The vast majority of Americans take Social Security benefits early -- that is, before they reach full retirement at age 66. But even though this is often a good idea, some retirees claim benefits early for the wrong reasons.

I was reminded of this recently when reading about a married couple who are planning to apply for benefits at age 62. Billy and Akaisha Kaderli don't need the additional monthly income, but they want to take the cash and invest it in the stock market.

"The S&P 500 index has averaged returns of more than 8% per year, plus dividends, since we retired in 1991," they observed. "If we take Social Security early and invest it, we won't be losing the extra 8% in benefits we could get for every year we delayed receiving them."

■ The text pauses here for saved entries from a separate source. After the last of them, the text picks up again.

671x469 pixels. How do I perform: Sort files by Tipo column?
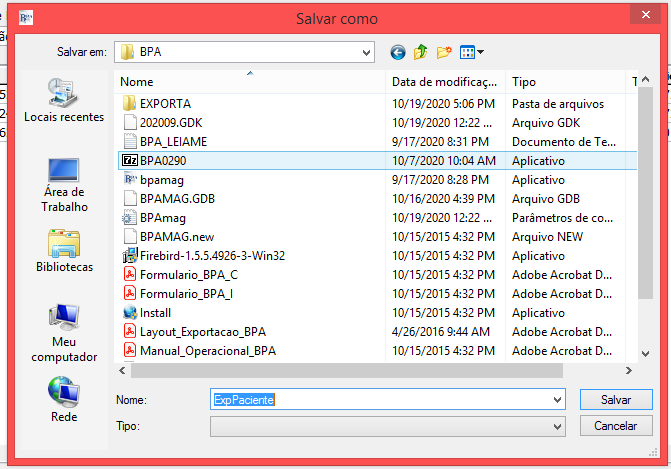click(565, 82)
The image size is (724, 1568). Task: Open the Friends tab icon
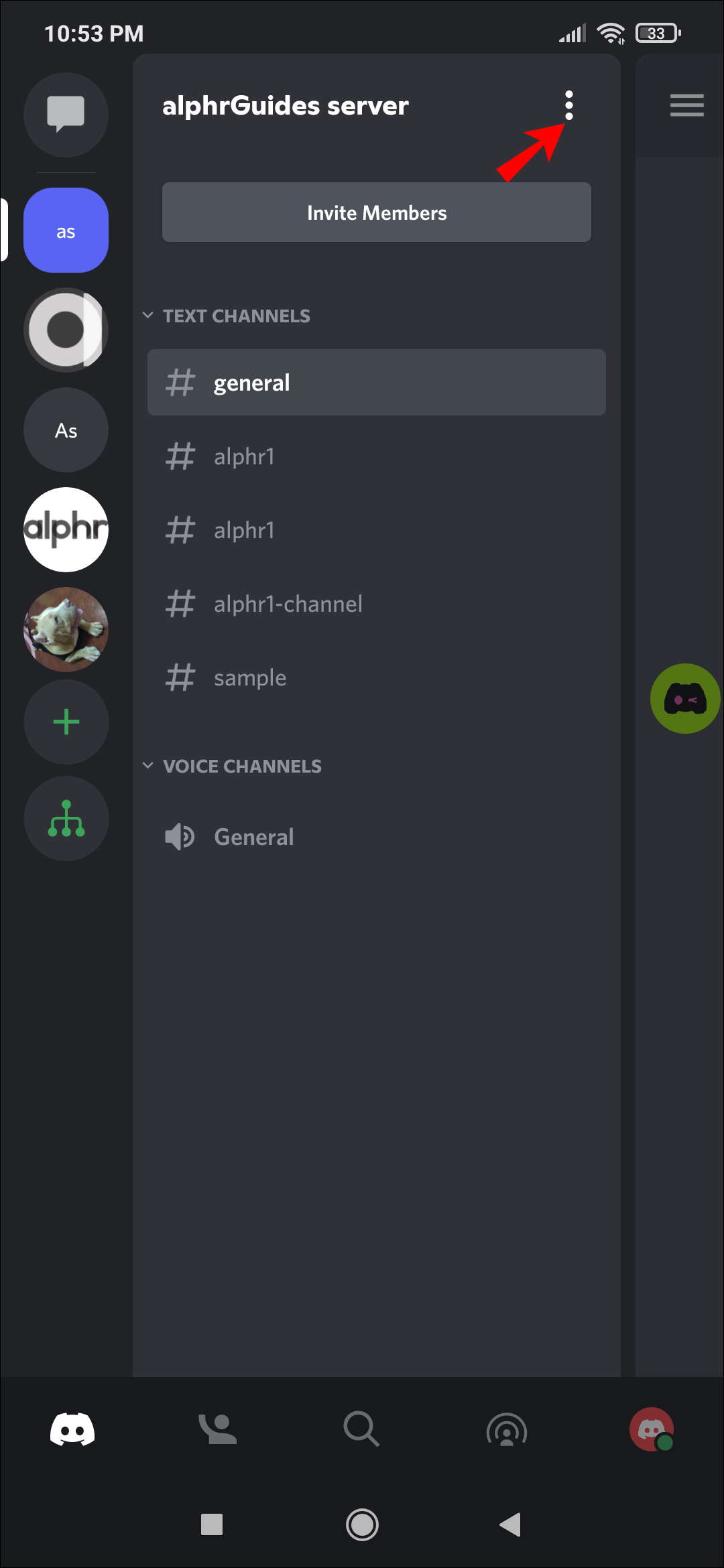[x=217, y=1429]
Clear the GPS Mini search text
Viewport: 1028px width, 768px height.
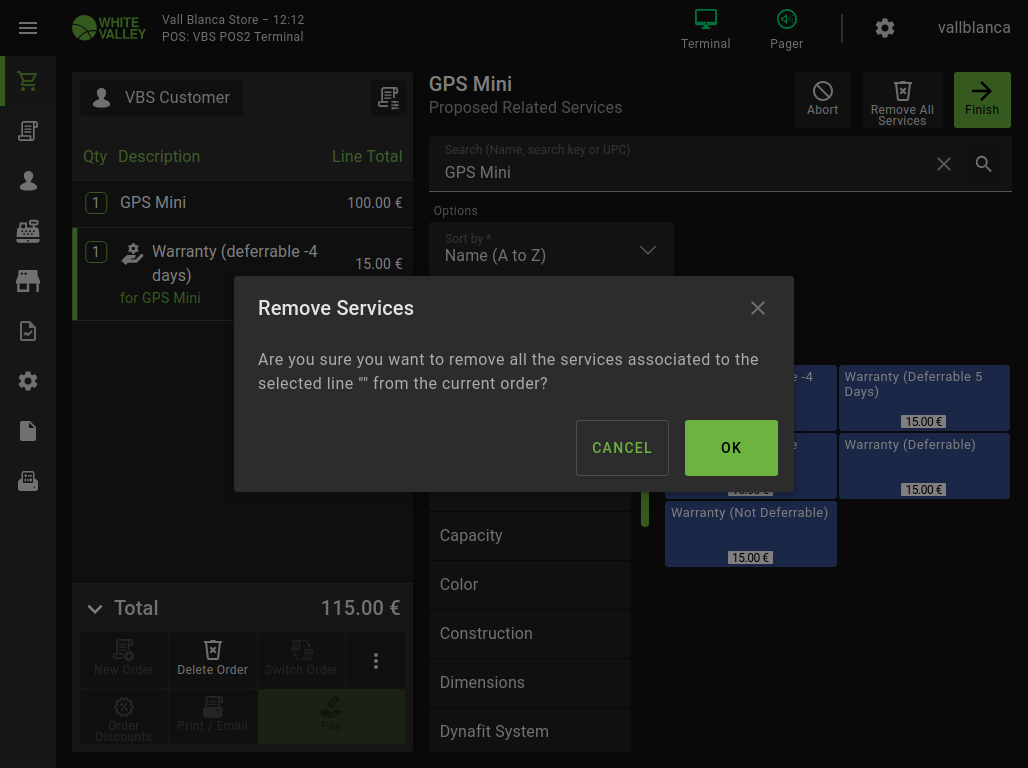click(944, 164)
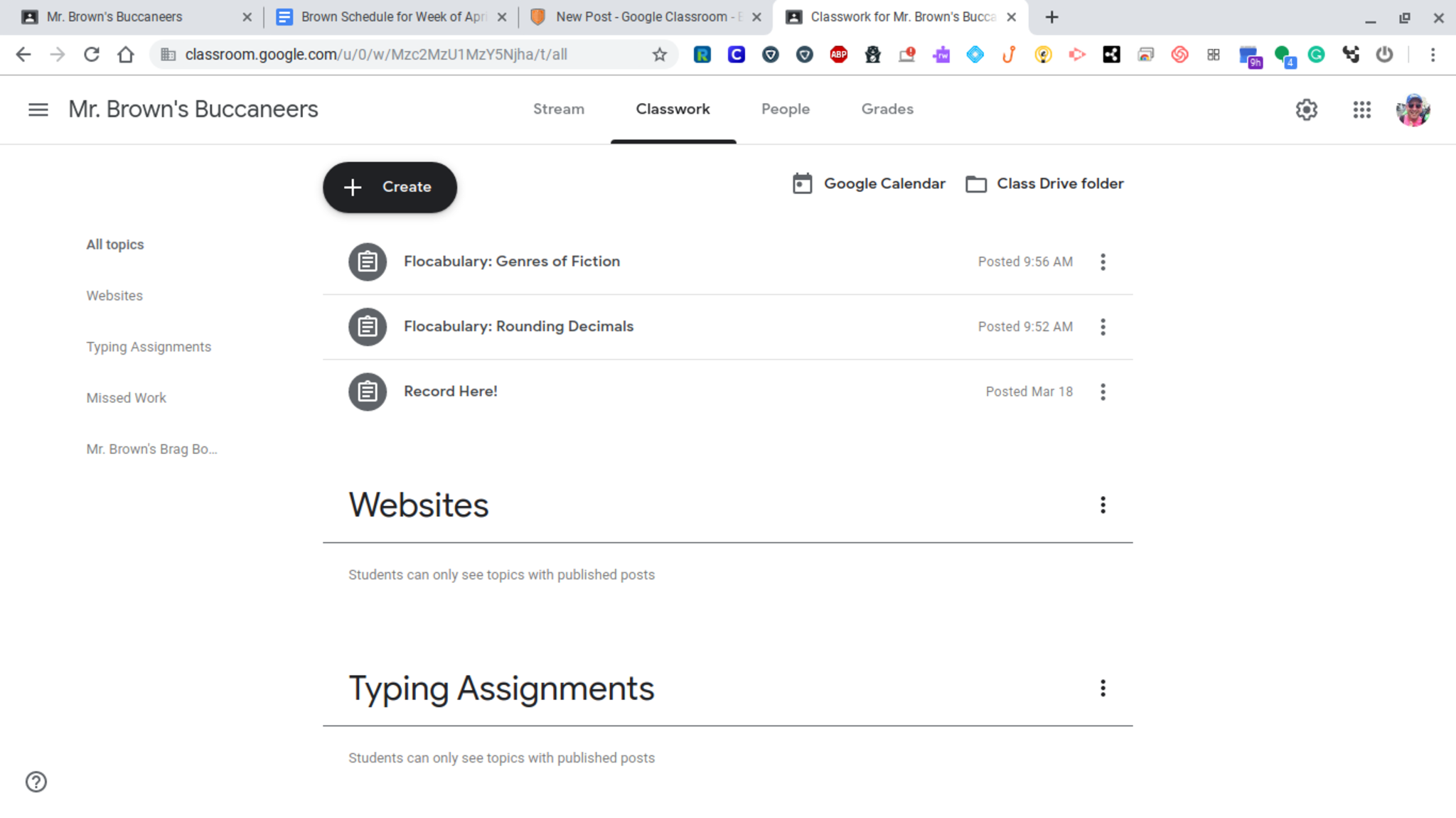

However, taking Social Security before full retirement age in order to invest that money in the stock market is not generally the best idea. If you don't need your Social Security benefits at age 62, then you're likely better off simply delaying them, rather than collecting and reinvesting them.

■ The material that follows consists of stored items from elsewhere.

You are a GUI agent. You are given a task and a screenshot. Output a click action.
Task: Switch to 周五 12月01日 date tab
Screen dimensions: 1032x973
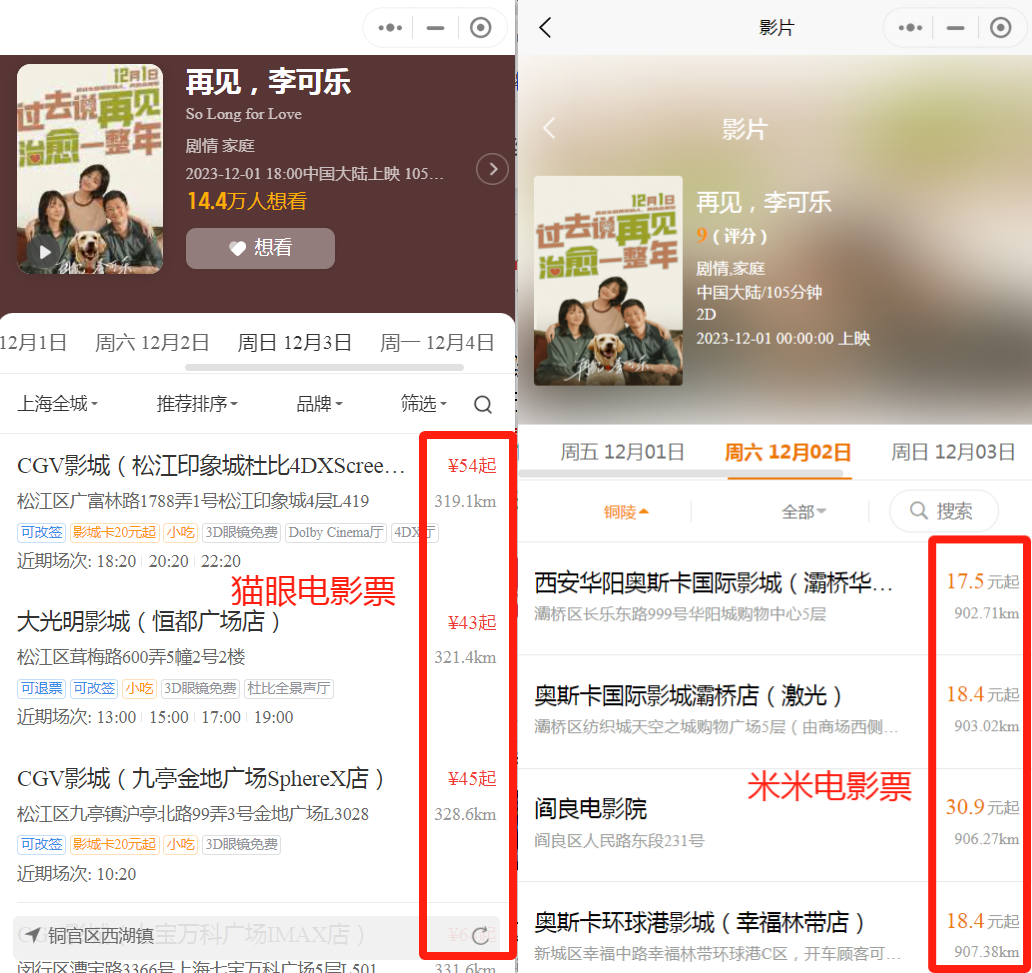pos(622,452)
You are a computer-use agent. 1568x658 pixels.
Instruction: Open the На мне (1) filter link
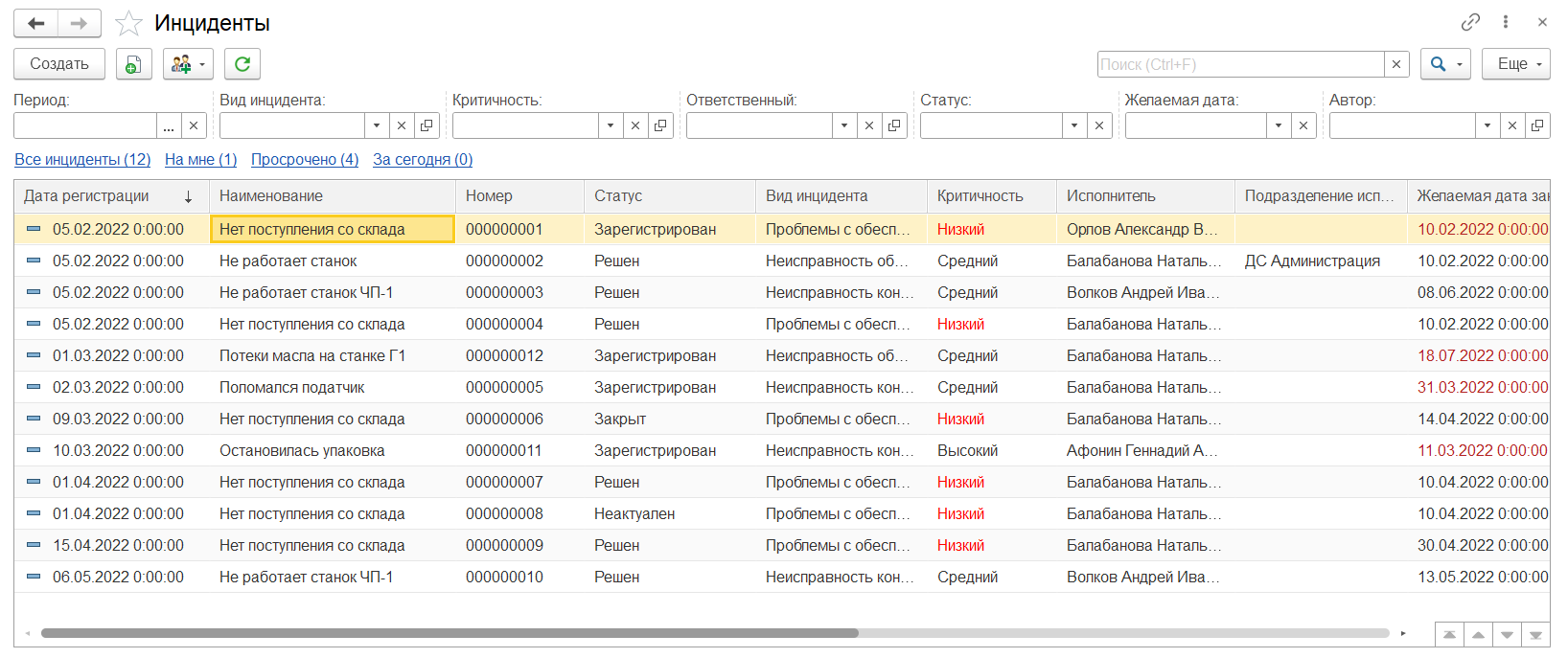click(x=200, y=159)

Now, just to be clear, the Kaderlis are a highly experienced and financially astute pair. They were able to leave the workforce at the age of 38 and have since lived off of their investments for two and a half decades. It goes without saying that most people don't have this luxury. That is to say, most people need their Social Security benefits.

According to the Social Security Administration, approximately 34% of the U.S. workforce has no savings set aside for retirement. And among elderly beneficiaries, 22% of married couples and about 47% of unmarried persons rely on their Social Security benefits for 90% or more of their income.

With this in mind, it's important to recognize that there's no guarantee when it comes to stocks, and there is a real risk of capital losses. Sure, the S&P 500 has grown at a compound annual rate of roughly 9% since World War II. But, as you can see in the chart below, that growth has been uneven -- particularly over the last 15 years.


Moreover, the fact that stocks have historically returned 9% is no guarantee they'll stay on the same trajectory forever. In fact, if you look at the demographic trends in the United States -- with baby boomers shifting out of their high-consumption years -- it isn't unreasonable to think that the growth rate in corporate earnings could slow down.

This is impossible to predict, of course, and the market could do just the opposite of what we expect. But the point is that market forecasts cannot be relied upon.

Meanwhile, for every year you delay Social Security benefits -- from age 62 to age 70, when you reach your maximum potential benefit -- you are guaranteed to receive an additional 8% in benefits per year.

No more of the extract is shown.